[[ PROVIDED MATERIAL open ]]
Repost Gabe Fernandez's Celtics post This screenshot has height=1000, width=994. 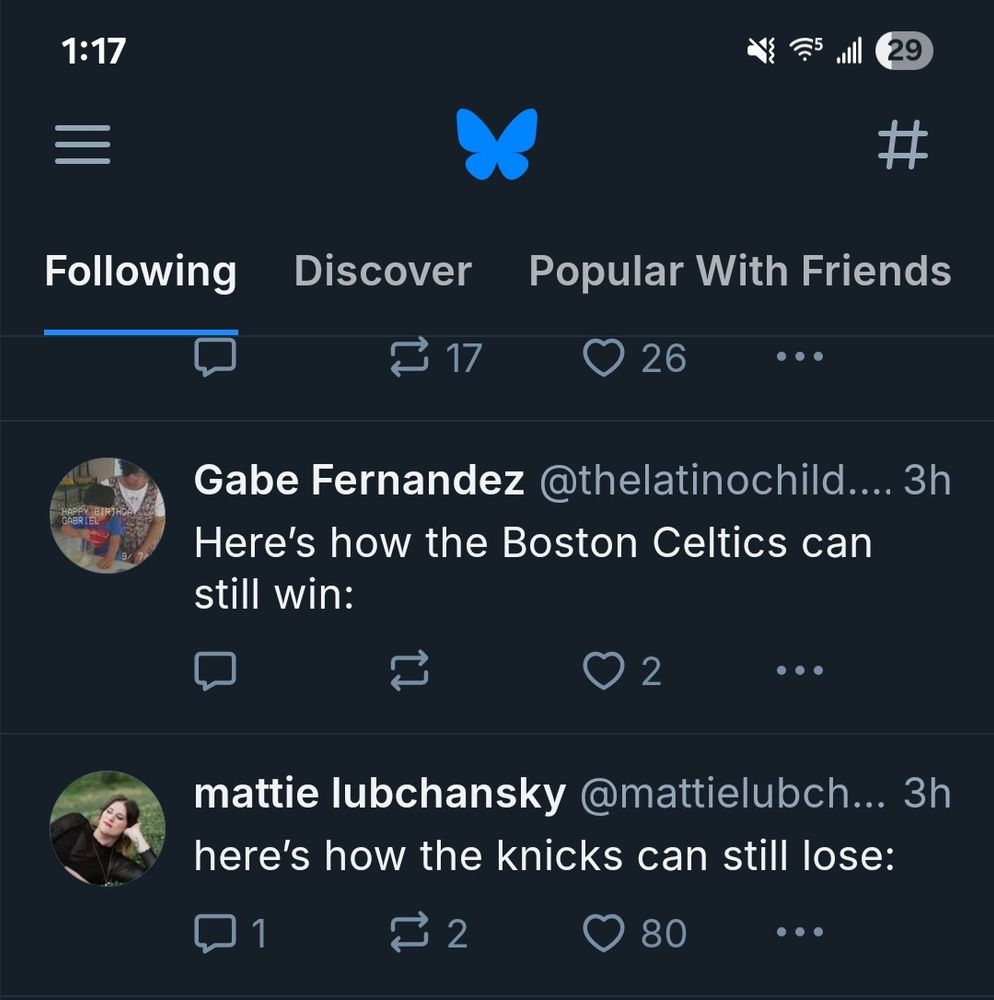point(409,671)

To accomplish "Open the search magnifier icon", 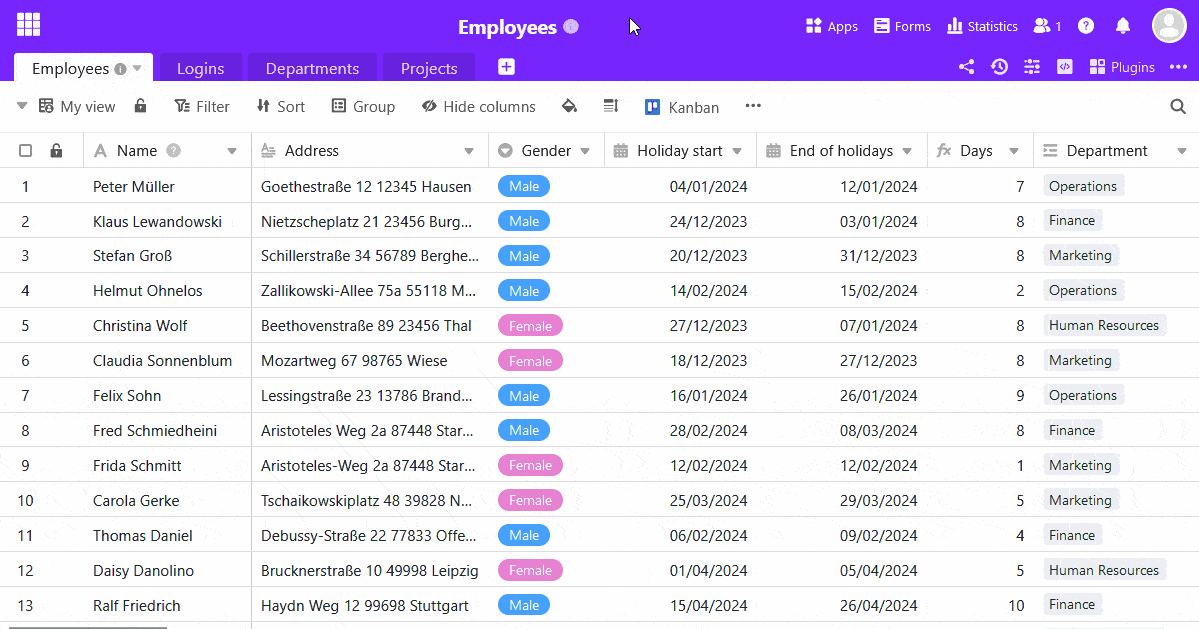I will coord(1178,107).
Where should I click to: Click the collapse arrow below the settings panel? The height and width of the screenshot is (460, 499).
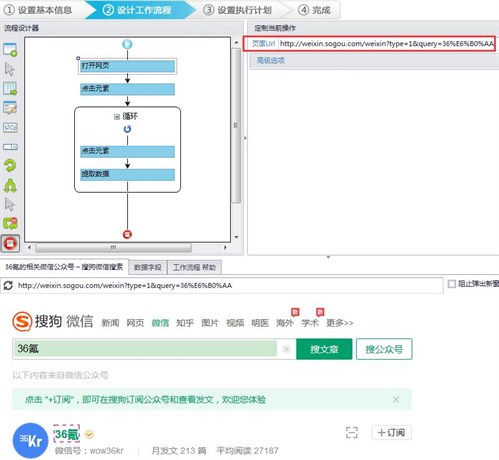click(328, 257)
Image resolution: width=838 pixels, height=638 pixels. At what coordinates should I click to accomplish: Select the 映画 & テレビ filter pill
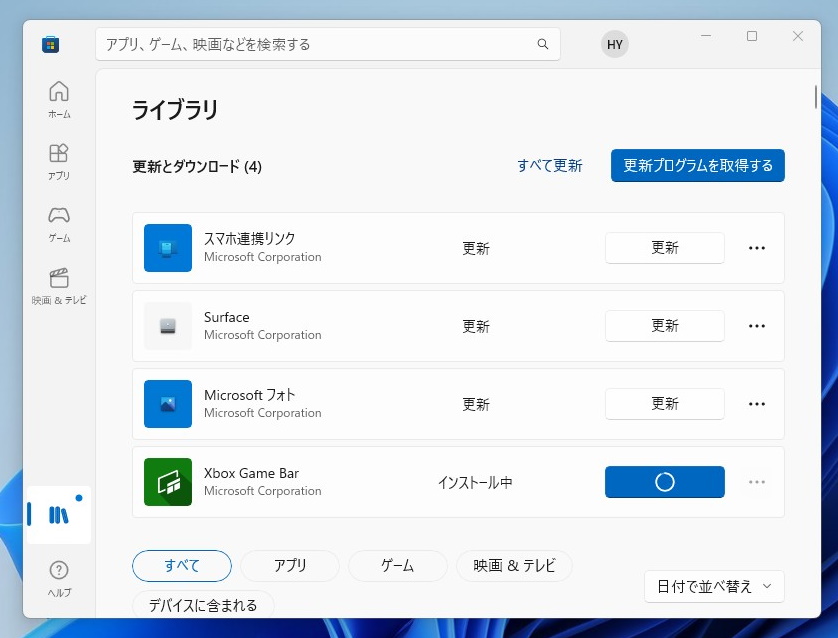[x=514, y=566]
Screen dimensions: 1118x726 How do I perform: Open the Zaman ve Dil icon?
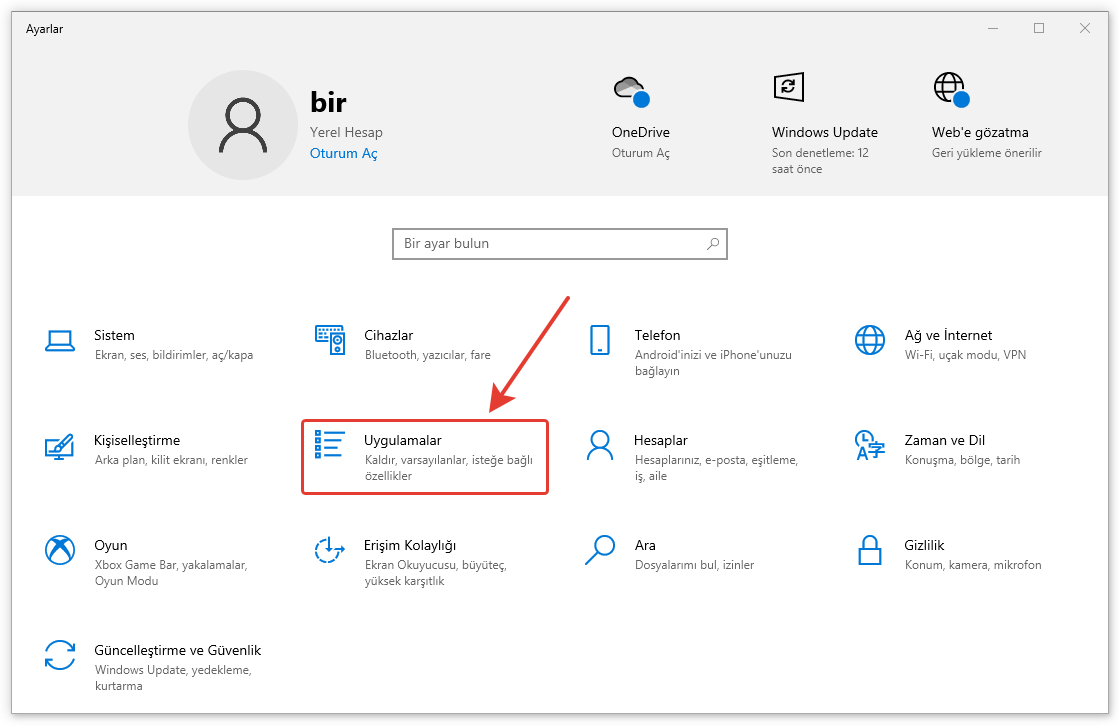pos(869,446)
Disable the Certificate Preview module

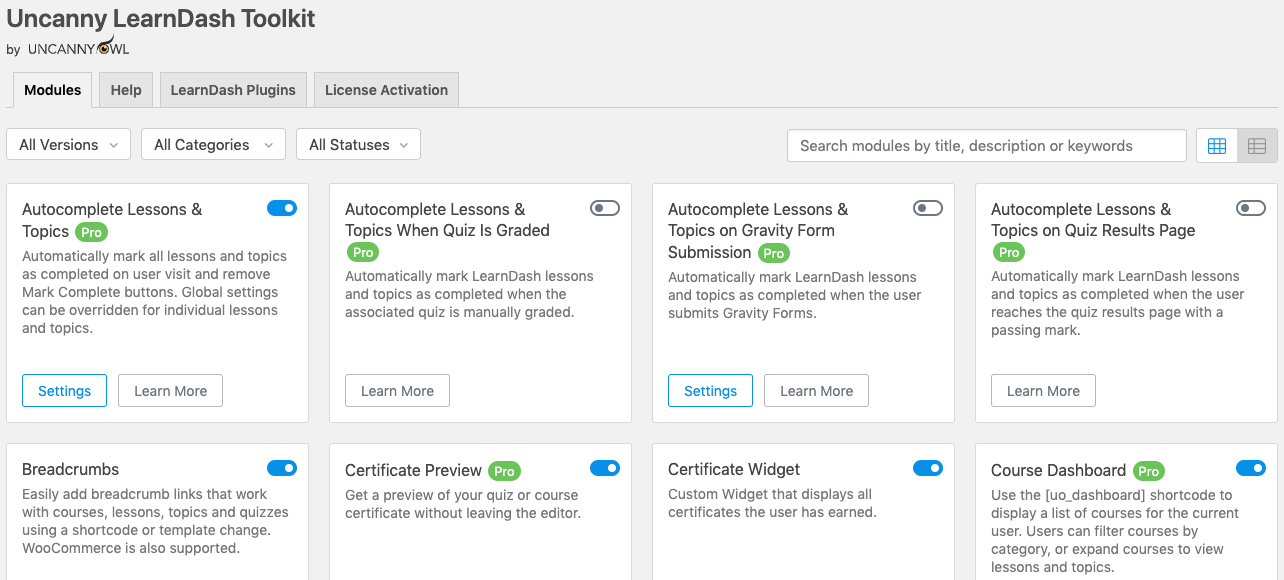click(x=605, y=468)
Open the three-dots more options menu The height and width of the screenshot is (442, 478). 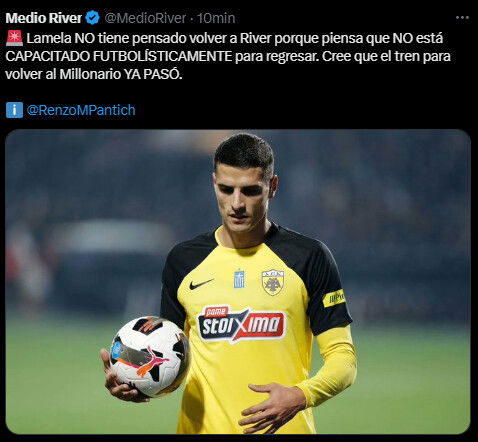coord(462,18)
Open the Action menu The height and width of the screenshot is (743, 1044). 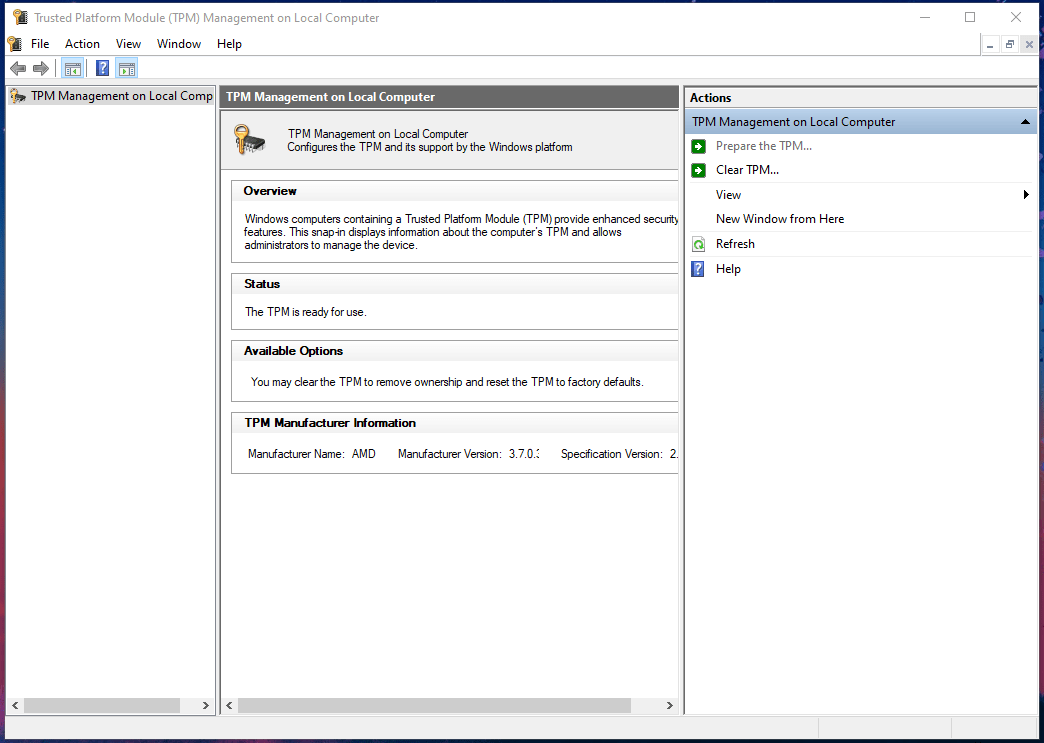(x=82, y=43)
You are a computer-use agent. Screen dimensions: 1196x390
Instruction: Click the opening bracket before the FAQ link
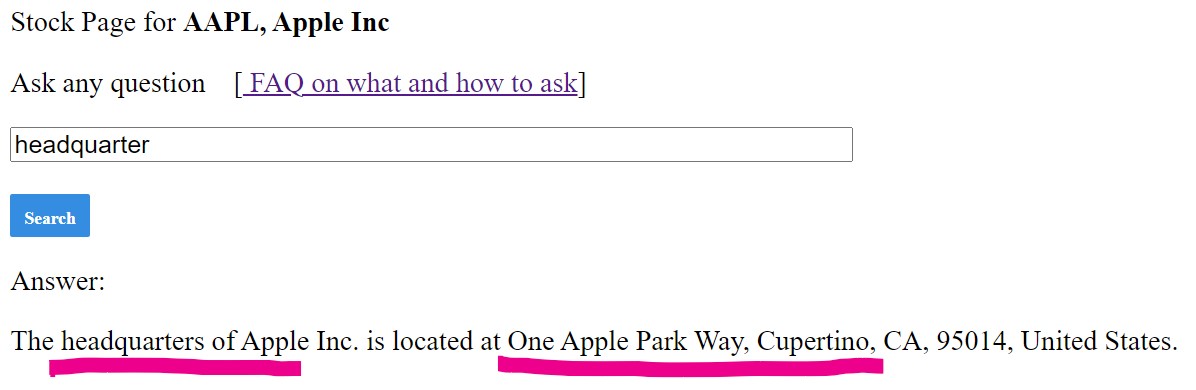coord(238,83)
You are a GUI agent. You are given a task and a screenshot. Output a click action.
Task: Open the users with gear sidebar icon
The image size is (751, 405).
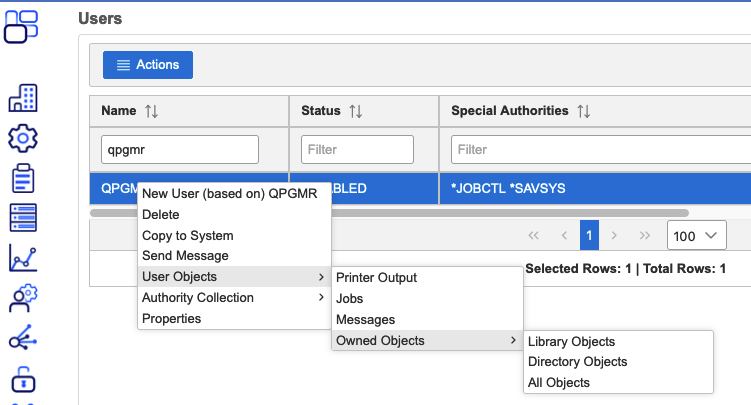click(x=22, y=298)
[[ PROVIDED MATERIAL closed ]]
• TASK DESCRIPTION: Could you set down exactly, and only, the lines from the line containing "Instruction: Click the" through the last line of the records, both included, without the pictures?

• EXERCISE SOLUTION:
Instruction: Click the opening bracket before the FAQ link
coord(238,83)
You are a GUI agent. You are given a task and a screenshot. Output a click action.
Task: Open the users with gear sidebar icon
The image size is (751, 405).
click(x=22, y=298)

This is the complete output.